Exercise goal: Could you copy the lines below exactly, leaving none out?

Input data:
******************************

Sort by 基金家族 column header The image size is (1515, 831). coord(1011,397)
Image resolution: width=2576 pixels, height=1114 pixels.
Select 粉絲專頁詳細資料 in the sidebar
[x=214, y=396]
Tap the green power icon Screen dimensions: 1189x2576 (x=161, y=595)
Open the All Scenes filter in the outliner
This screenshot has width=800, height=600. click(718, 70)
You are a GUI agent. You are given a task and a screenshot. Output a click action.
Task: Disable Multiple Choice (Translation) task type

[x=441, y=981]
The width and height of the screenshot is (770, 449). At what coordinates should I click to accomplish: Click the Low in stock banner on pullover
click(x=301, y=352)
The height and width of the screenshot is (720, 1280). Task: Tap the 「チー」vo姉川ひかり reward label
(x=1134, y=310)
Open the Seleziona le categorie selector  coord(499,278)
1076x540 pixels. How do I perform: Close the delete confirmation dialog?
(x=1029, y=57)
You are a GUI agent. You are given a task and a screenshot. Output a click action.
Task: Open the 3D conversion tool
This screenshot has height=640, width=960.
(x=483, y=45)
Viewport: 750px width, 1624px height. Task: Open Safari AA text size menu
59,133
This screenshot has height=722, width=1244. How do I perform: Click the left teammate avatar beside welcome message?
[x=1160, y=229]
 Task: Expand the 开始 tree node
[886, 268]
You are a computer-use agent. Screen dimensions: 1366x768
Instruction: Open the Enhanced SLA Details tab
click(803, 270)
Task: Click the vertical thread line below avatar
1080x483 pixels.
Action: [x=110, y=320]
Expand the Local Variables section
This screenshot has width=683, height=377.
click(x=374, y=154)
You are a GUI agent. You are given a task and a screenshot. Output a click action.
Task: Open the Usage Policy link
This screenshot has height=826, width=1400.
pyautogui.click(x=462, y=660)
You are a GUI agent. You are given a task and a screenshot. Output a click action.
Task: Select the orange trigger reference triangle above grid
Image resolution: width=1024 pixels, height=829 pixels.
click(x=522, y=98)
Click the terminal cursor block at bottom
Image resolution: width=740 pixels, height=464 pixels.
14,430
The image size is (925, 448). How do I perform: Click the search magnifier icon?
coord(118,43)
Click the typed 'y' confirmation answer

******************************

Task response:
Sort by 基金家族 column header The image size is (1515, 831). coord(1011,397)
Image resolution: width=2576 pixels, height=1114 pixels.
Select 粉絲專頁詳細資料 in the sidebar
[x=214, y=396]
Tap the green power icon Screen dimensions: 1189x2576 (x=161, y=595)
Open the All Scenes filter in the outliner
This screenshot has width=800, height=600. click(718, 70)
You are a GUI agent. You are given a task and a screenshot. Output a click action.
Task: Disable Multiple Choice (Translation) task type

[x=441, y=981]
The width and height of the screenshot is (770, 449). At what coordinates should I click to accomplish: Click the Low in stock banner on pullover
click(x=301, y=352)
The height and width of the screenshot is (720, 1280). Task: Tap the 「チー」vo姉川ひかり reward label
(x=1134, y=310)
Open the Seleziona le categorie selector  coord(499,278)
1076x540 pixels. How do I perform: Close the delete confirmation dialog?
(x=1029, y=57)
You are a GUI agent. You are given a task and a screenshot. Output a click action.
Task: Open the 3D conversion tool
This screenshot has height=640, width=960.
(x=483, y=45)
Viewport: 750px width, 1624px height. Task: Open Safari AA text size menu
59,133
This screenshot has height=722, width=1244. How do I perform: Click the left teammate avatar beside welcome message?
[x=1160, y=229]
 Task: Expand the 开始 tree node
[886, 268]
You are a computer-use agent. Screen dimensions: 1366x768
Instruction: Open the Enhanced SLA Details tab
click(803, 270)
Task: Click the vertical thread line below avatar
1080x483 pixels.
Action: [x=110, y=320]
Expand the Local Variables section
This screenshot has width=683, height=377.
click(x=374, y=154)
You are a GUI agent. You are given a task and a screenshot. Output a click action.
Task: Open the Usage Policy link
This screenshot has height=826, width=1400.
pyautogui.click(x=462, y=660)
You are a GUI agent. You are given a task and a screenshot. Output a click action.
Task: Select the orange trigger reference triangle above grid
Image resolution: width=1024 pixels, height=829 pixels.
click(x=522, y=98)
Click the terminal cursor block at bottom
Image resolution: width=740 pixels, height=464 pixels.
14,430
The image size is (925, 448). How do I perform: Click the search magnifier icon?
coord(118,43)
Click the typed 'y' confirmation answer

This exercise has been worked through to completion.